About six months ago, I presented to our executive committee the idea of launching a content based web community geared toward Agile software development.  There area already some well known sources of information around agility and some more specific geared toward Scrum but there isn’t a single leading source of information in French (being located in Canada and serving Quebec and France, this is an important need for people we work with). I thought it would be a great way to contribute valuable content to individuals and organizations looking for help in their implementation of agility.

As a true innovator, my boss challenged me to think of the next generation of a web community. Let’s not use what exists today and let’s create a place where people will enjoy gathering – not just a blog or a wiki but something better! So the project began.

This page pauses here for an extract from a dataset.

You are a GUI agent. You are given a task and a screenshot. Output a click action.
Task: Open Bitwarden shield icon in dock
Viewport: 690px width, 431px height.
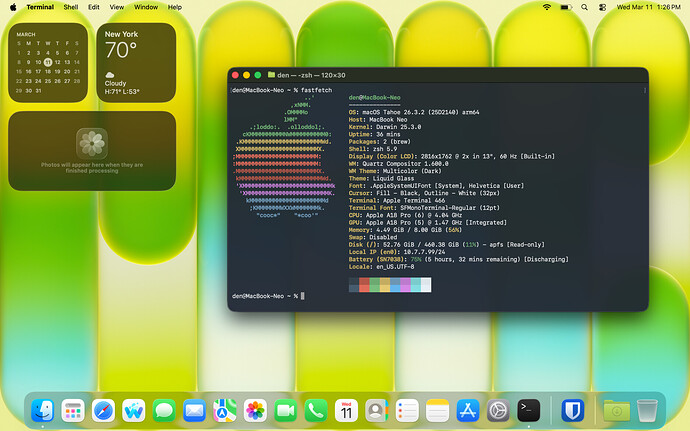pyautogui.click(x=573, y=410)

After a few weeks, a few of us had brainstormed the new concept, pitched the idea to a few colleagues and went on to do a Sprint 0 (see below for the definition of a Sprint 0). The new concept was a tool that would support collaborative text edition where the community would vote on the best content. Since it is unlikely that we will initiate the same project twice, I might write about some of the project details in an upcoming post. Stay tuned for that.

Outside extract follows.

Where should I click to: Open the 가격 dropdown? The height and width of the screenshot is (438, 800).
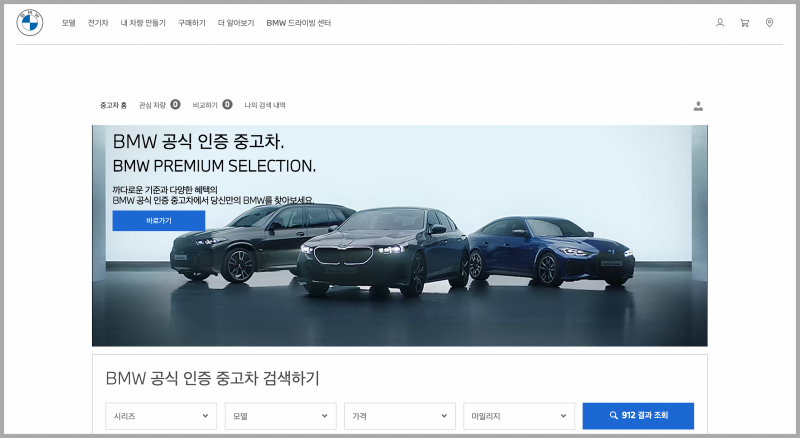click(x=399, y=415)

So a small development team and a Scrum Master were assigned and we started our first sprint of 2 weeks. Than the usual product demo took place followed by the sprint retro. Then another round of sprint planning, execution, demo, and retro. We repeated the process for a few weeks until we realized we weren’t making enough progress. Quality code was being written, must product demos were successful, the team retrospection were informative and the team was increasing its velocity. So why weren’t we getting closer to the goal?

The make a long story short, the concept turned out to be innovative and the development project turned into an R&D project where most of the efforts were spent on the research part. So after 4 months of iterative development, I killed the project!

What I learnt in the process is the following:

  • In an organization where there are many competing priorities, launching a new content based web community is a challenge in itself. Adding to the complexity of the original project by launching an innovative collaborative text editing plate form isn’t a smart idea. It would have been a thrill to hit a home run but getting to first base would have been a better strategy. It might not be as glamorous but it is a safer bet and there is always the opportunity to build incrementally after you get the first version out.
  • Execution is much more difficult than coming up with an idea. Since the idea seemed good and that people agreed with the concept it was easy to believe we could deliver an outstanding product.
  • Every organization is resistant to change, so when a new idea is launched internally it is critical to explain the vision and the benefits to as many people as possible to get their buy-in and identify potential pockets of resistance. It is naive to assume that everyone will see the value of the new concept and will immediately accept it. Once the idea is conceived, promote it as if it was already ready to launch.

It is great to work with an organization that supports entrepreneurship and that invests in its people. Next time around, I will get to first base…


Note: The purpose of a Sprint 0 is to draft a project charter that includes the following elements: vision for the project, objectives, assumptions, success factors, success criteria, roles and responsibilities, priority matrix (scope, time line, and budget), risks, and mitigation. In addition to a project charter, the planning stage allows the project team to start populating the product backlog.